## PROVIDED DATA
==============================

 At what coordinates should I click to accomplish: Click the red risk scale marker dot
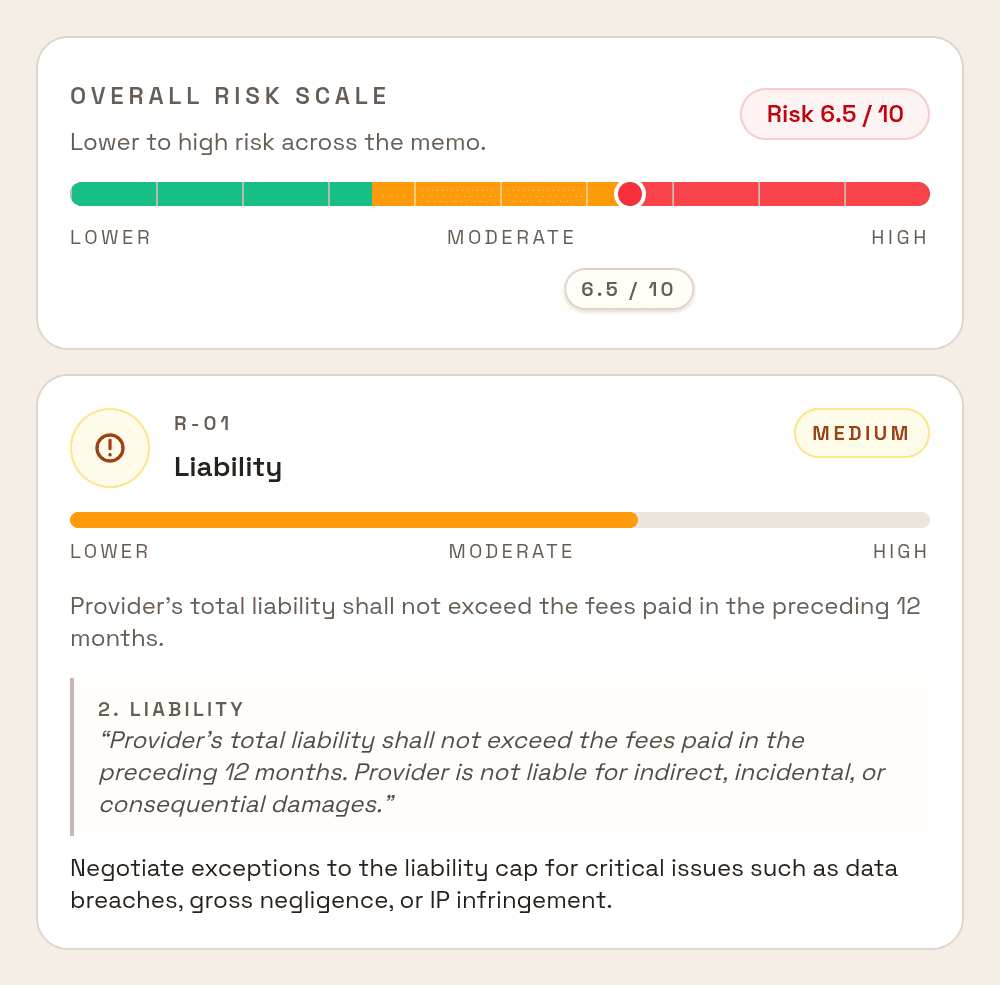630,194
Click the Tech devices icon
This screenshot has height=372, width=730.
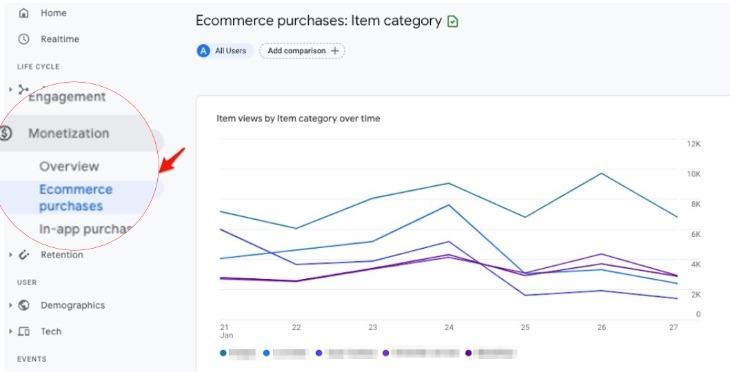pos(23,331)
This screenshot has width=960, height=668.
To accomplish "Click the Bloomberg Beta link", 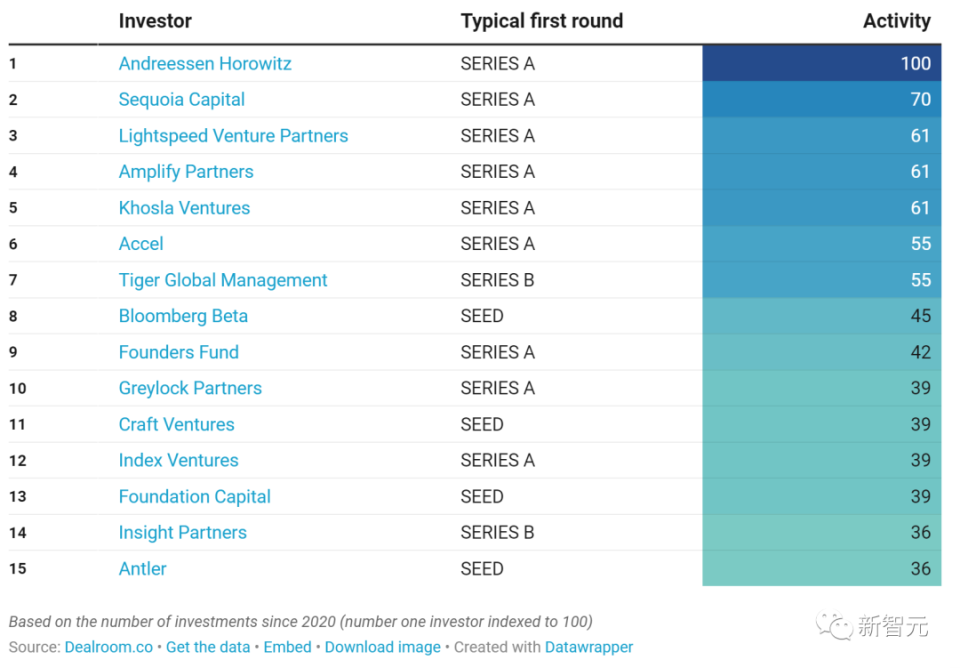I will (183, 316).
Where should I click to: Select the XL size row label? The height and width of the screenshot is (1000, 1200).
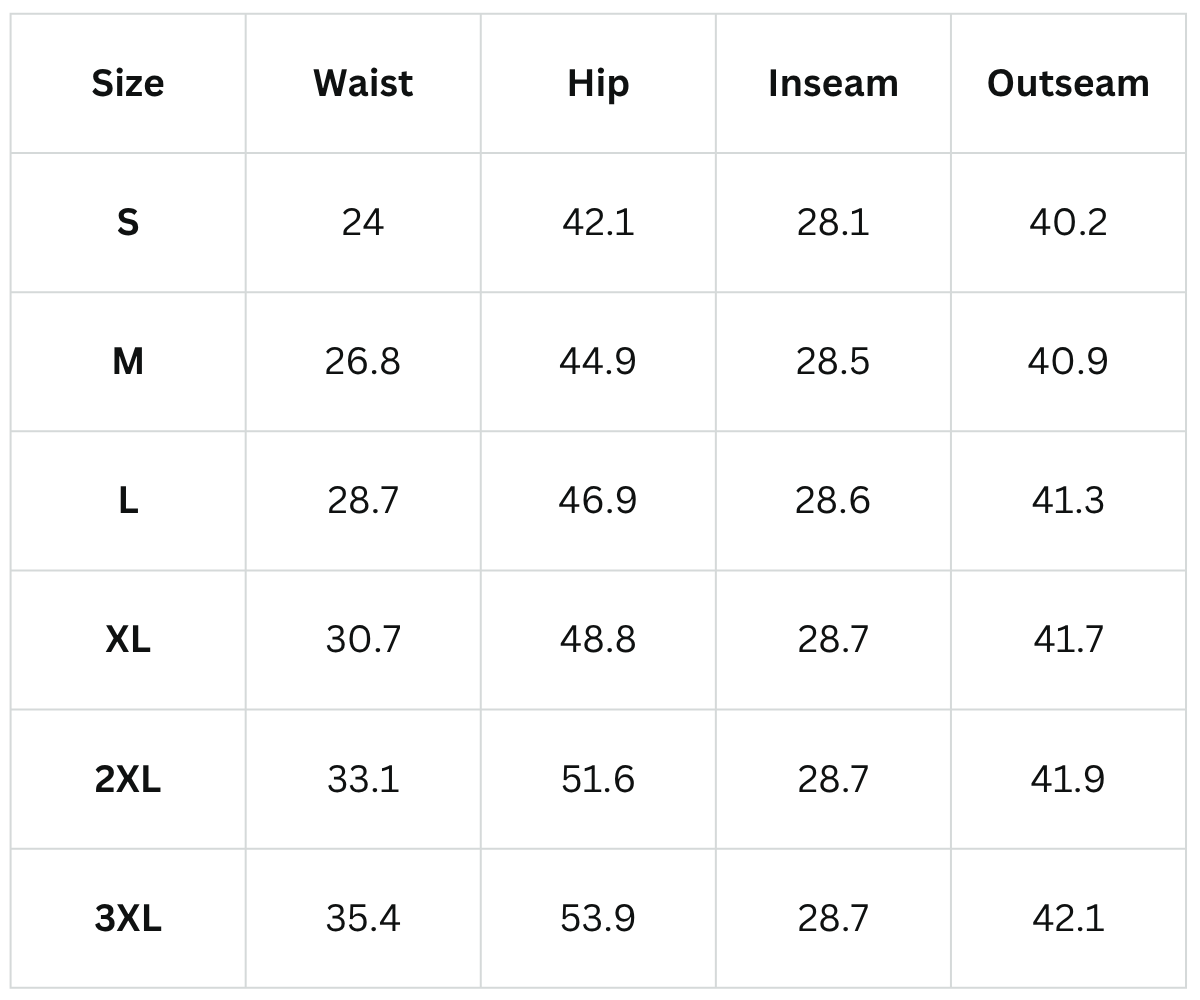128,639
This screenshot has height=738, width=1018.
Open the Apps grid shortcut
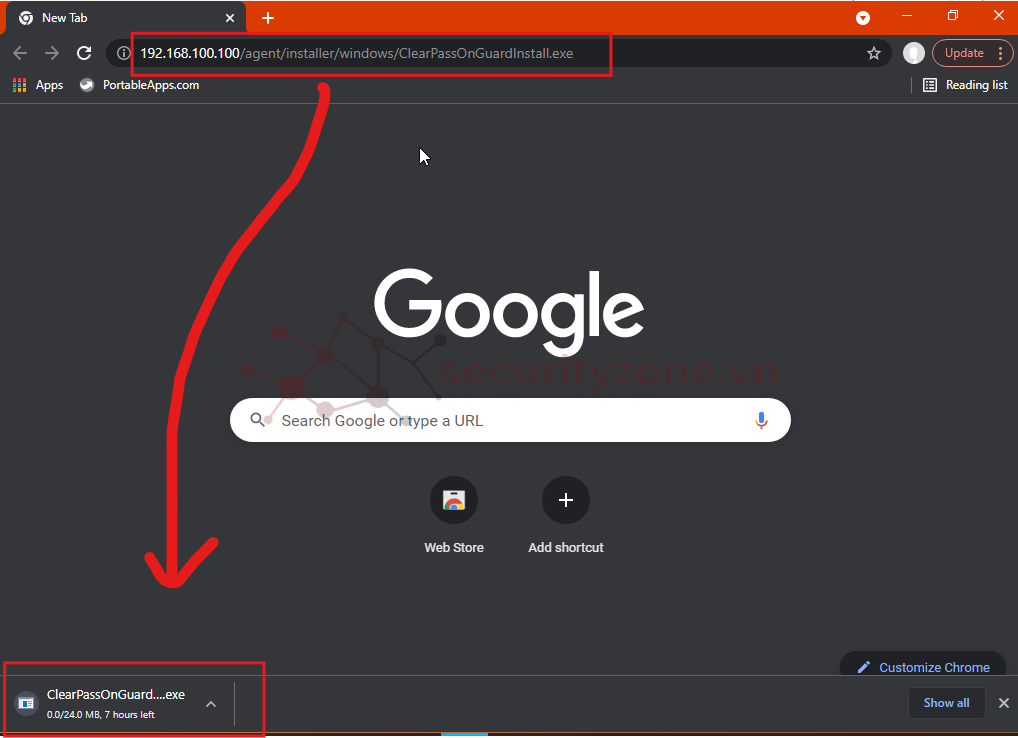pos(38,85)
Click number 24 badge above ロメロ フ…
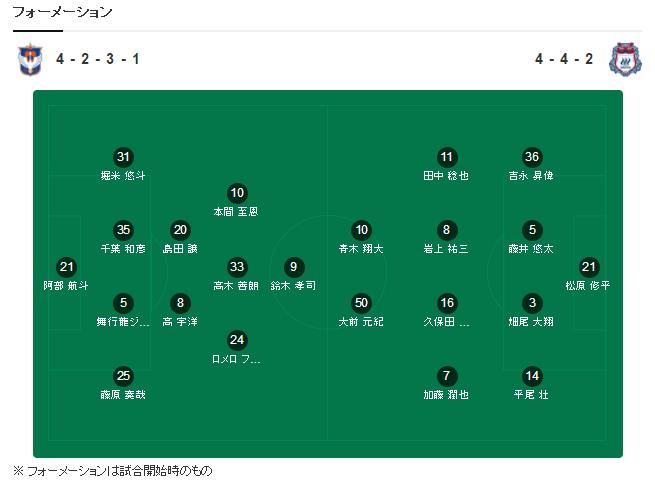 (x=237, y=339)
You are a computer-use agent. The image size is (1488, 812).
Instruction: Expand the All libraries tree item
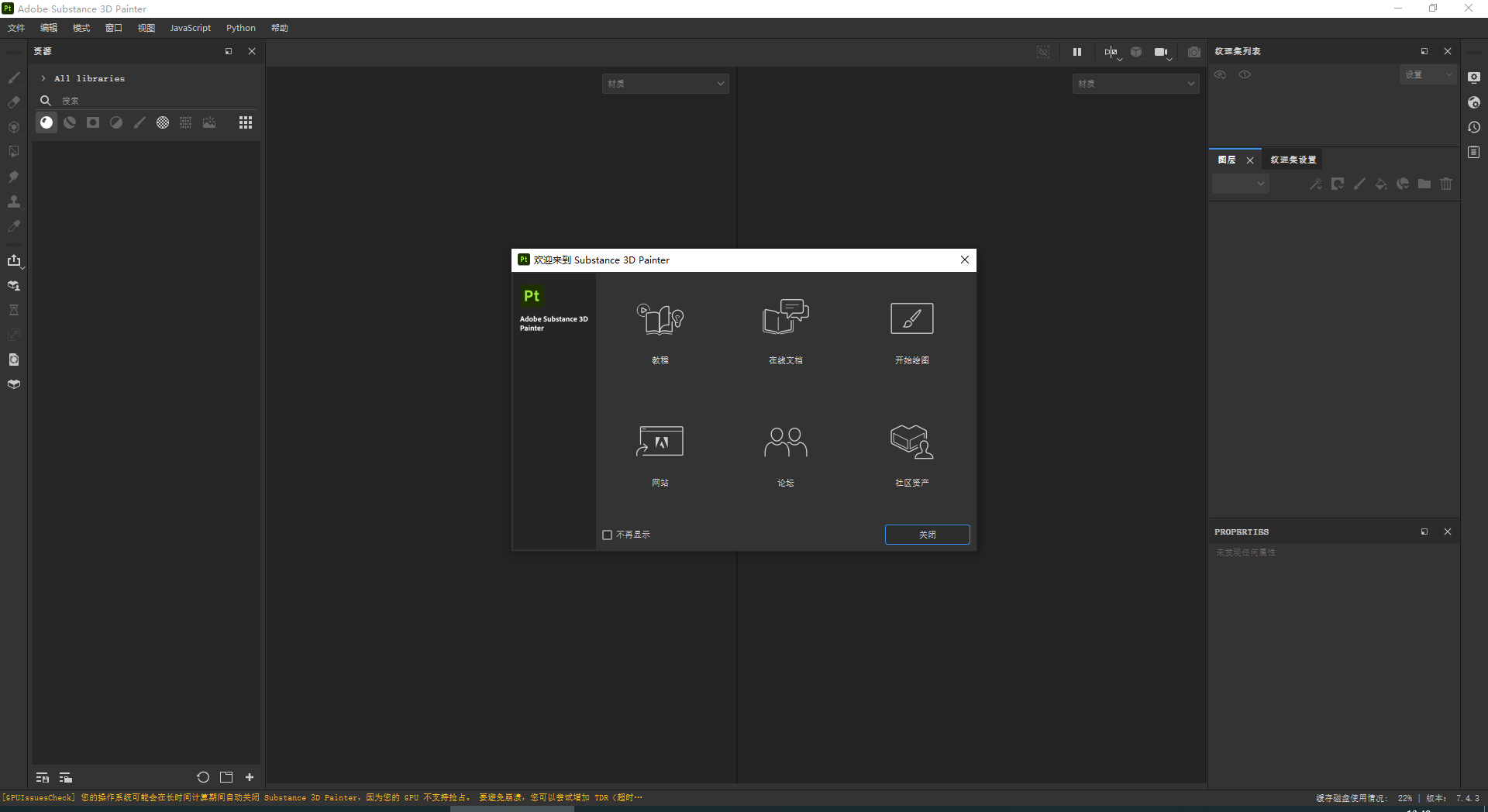click(x=43, y=78)
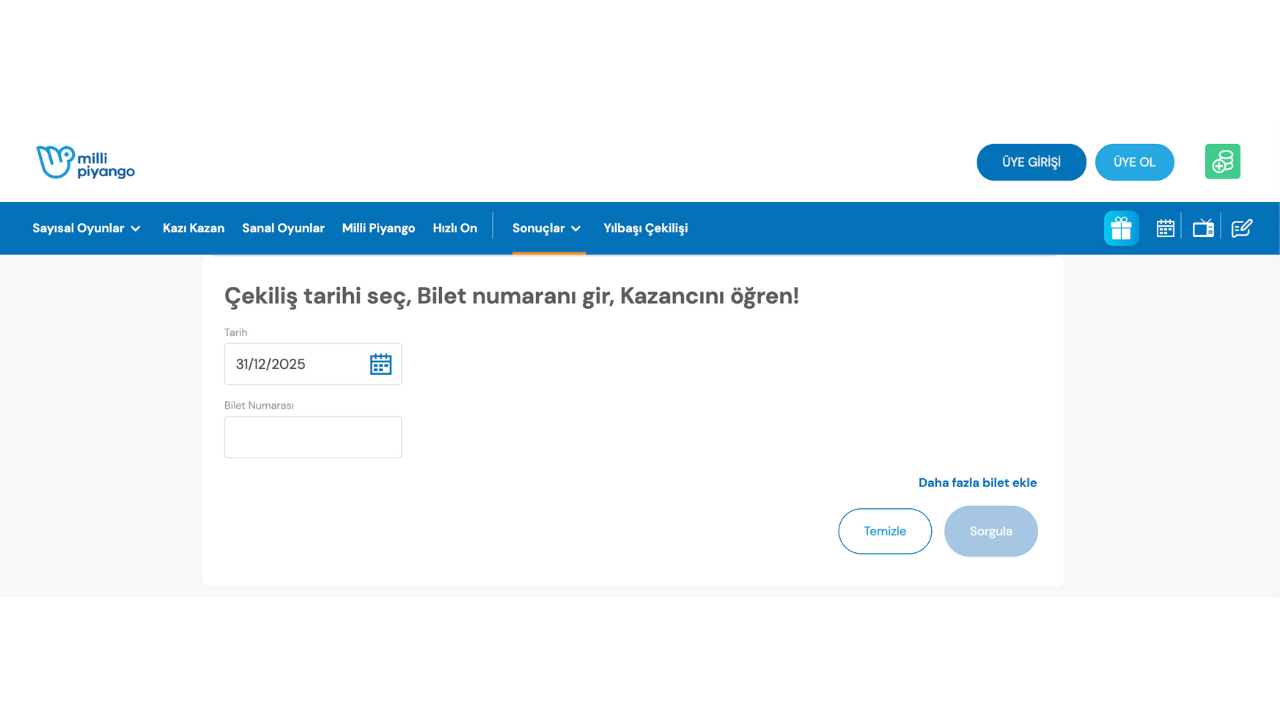1280x720 pixels.
Task: Click the feedback note-and-pen icon
Action: pyautogui.click(x=1241, y=228)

==============================

## WHAT YOU SHOULD DO
Rewrite the stretch from the line containing "You are a computer-use" through the end of the entries, swapping "tree item" for "folder" and keeping everything else unchanged. Leave the pictures out of your answer.

## RESULT OF THE EXERCISE
You are a computer-use agent. The image size is (1488, 812).
Instruction: Expand the All libraries folder
click(x=43, y=78)
1280x720 pixels.
Task: Click the feedback note-and-pen icon
Action: pyautogui.click(x=1241, y=228)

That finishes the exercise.